DATASET CONTENT:
_____

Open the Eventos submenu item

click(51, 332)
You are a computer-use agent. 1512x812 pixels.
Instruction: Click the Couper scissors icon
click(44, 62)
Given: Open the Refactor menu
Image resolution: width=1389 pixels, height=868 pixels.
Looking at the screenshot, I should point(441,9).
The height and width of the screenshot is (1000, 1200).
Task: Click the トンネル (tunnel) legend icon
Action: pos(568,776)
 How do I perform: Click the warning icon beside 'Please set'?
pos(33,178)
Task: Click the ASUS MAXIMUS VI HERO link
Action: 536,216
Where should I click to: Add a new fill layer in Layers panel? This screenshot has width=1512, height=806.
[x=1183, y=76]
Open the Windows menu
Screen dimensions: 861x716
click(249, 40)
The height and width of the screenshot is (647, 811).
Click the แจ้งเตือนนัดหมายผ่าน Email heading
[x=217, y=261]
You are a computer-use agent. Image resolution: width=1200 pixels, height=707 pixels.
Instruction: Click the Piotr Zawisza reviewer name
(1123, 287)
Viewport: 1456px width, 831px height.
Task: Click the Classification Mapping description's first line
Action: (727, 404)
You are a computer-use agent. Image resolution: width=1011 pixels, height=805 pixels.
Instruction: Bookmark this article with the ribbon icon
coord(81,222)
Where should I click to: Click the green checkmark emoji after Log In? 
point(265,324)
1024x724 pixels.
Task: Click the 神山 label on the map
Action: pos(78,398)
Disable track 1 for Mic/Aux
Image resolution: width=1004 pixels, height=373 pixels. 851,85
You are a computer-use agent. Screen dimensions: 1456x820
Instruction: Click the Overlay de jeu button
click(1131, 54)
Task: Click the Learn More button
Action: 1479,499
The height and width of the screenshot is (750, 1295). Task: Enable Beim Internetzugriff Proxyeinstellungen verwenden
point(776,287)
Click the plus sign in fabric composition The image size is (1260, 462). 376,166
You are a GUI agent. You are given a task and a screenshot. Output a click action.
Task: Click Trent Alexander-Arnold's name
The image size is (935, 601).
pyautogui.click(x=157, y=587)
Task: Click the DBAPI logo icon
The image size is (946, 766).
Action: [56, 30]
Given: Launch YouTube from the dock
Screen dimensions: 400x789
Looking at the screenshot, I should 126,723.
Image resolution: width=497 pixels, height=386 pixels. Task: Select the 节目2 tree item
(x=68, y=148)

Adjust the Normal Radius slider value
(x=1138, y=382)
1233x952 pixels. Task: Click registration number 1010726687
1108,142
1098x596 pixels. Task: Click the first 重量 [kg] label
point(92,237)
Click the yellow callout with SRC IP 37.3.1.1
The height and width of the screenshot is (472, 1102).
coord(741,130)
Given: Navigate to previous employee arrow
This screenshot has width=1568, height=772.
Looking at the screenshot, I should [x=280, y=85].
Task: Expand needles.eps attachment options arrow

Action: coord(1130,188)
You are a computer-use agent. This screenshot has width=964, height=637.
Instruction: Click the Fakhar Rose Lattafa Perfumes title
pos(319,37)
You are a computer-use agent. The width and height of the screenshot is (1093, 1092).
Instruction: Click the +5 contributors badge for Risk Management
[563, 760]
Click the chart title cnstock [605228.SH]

_____

WHAT YOU ARE ASKED TO DO:
Render every line of the rows above as a JSON list of strings, one string per line, omitting blank lines.

RESPONSE TO THIS EXERCISE:
[
  "Open the Eventos submenu item",
  "click(51, 332)",
  "You are a computer-use agent. 1512x812 pixels.",
  "Instruction: Click the Couper scissors icon",
  "click(44, 62)",
  "Given: Open the Refactor menu",
  "Image resolution: width=1389 pixels, height=868 pixels.",
  "Looking at the screenshot, I should point(441,9).",
  "The height and width of the screenshot is (1000, 1200).",
  "Task: Click the トンネル (tunnel) legend icon",
  "Action: pos(568,776)",
  " How do I perform: Click the warning icon beside 'Please set'?",
  "pos(33,178)",
  "Task: Click the ASUS MAXIMUS VI HERO link",
  "Action: 536,216",
  "Where should I click to: Add a new fill layer in Layers panel? This screenshot has width=1512, height=806.",
  "[x=1183, y=76]",
  "Open the Windows menu",
  "Screen dimensions: 861x716",
  "click(249, 40)",
  "The height and width of the screenshot is (647, 811).",
  "Click the แจ้งเตือนนัดหมายผ่าน Email heading",
  "[x=217, y=261]",
  "You are a computer-use agent. Image resolution: width=1200 pixels, height=707 pixels.",
  "Instruction: Click the Piotr Zawisza reviewer name",
  "(1123, 287)",
  "Viewport: 1456px width, 831px height.",
  "Task: Click the Classification Mapping description's first line",
  "Action: (727, 404)",
  "You are a computer-use agent. Image resolution: width=1011 pixels, height=805 pixels.",
  "Instruction: Bookmark this article with the ribbon icon",
  "coord(81,222)",
  "Where should I click to: Click the green checkmark emoji after Log In? ",
  "point(265,324)",
  "1024x724 pixels.",
  "Task: Click the 神山 label on the map",
  "Action: pos(78,398)",
  "Disable track 1 for Mic/Aux",
  "Image resolution: width=1004 pixels, height=373 pixels. 851,85",
  "You are a computer-use agent. Screen dimensions: 1456x820",
  "Instruction: Click the Overlay de jeu button",
  "click(1131, 54)",
  "Task: Click the Learn More button",
  "Action: 1479,499",
  "The height and width of the screenshot is (750, 1295). Task: Enable Beim Internetzugriff Proxyeinstellungen verwenden",
  "point(776,287)",
  "Click the plus sign in fabric composition The image size is (1260, 462). 376,166",
  "You are a GUI agent. You are given a task and a screenshot. Output a click action.",
  "Task: Click Trent Alexander-Arnold's name",
  "The image size is (935, 601).",
  "pyautogui.click(x=157, y=587)",
  "Task: Click the DBAPI logo icon",
  "The image size is (946, 766).",
  "Action: [56, 30]",
  "Given: Launch YouTube from the dock",
  "Screen dimensions: 400x789",
  "Looking at the screenshot, I should 126,723.",
  "Image resolution: width=497 pixels, height=386 pixels. Task: Select the 节目2 tree item",
  "(x=68, y=148)",
  "Adjust the Normal Radius slider value",
  "(x=1138, y=382)",
  "1233x952 pixels. Task: Click registration number 1010726687",
  "1108,142",
  "1098x596 pixels. Task: Click the first 重量 [kg] label",
  "point(92,237)",
  "Click the yellow callout with SRC IP 37.3.1.1",
  "The height and width of the screenshot is (472, 1102).",
  "coord(741,130)",
  "Given: Navigate to previous employee arrow",
  "This screenshot has width=1568, height=772.",
  "Looking at the screenshot, I should [x=280, y=85].",
  "Task: Expand needles.eps attachment options arrow",
  "Action: coord(1130,188)",
  "You are a computer-use agent. This screenshot has width=964, height=637.",
  "Instruction: Click the Fakhar Rose Lattafa Perfumes title",
  "pos(319,37)",
  "You are a computer-use agent. The width and height of the screenshot is (1093, 1092).",
  "Instruction: Click the +5 contributors badge for Risk Management",
  "[563, 760]",
  "Click the chart title cnstock [605228.SH]"
]